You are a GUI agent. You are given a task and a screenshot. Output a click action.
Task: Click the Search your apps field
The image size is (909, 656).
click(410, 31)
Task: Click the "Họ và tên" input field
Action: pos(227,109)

====

• [STATED GOAL]
Copy out every one of the entries above word for word, keeping each line as it stands.

• [OUTPUT BELOW]
You are a GUI agent. You are given a task and a screenshot. Output a click action.
Task: Click the Search your apps field
The image size is (909, 656).
click(410, 31)
Task: Click the "Họ và tên" input field
Action: pos(227,109)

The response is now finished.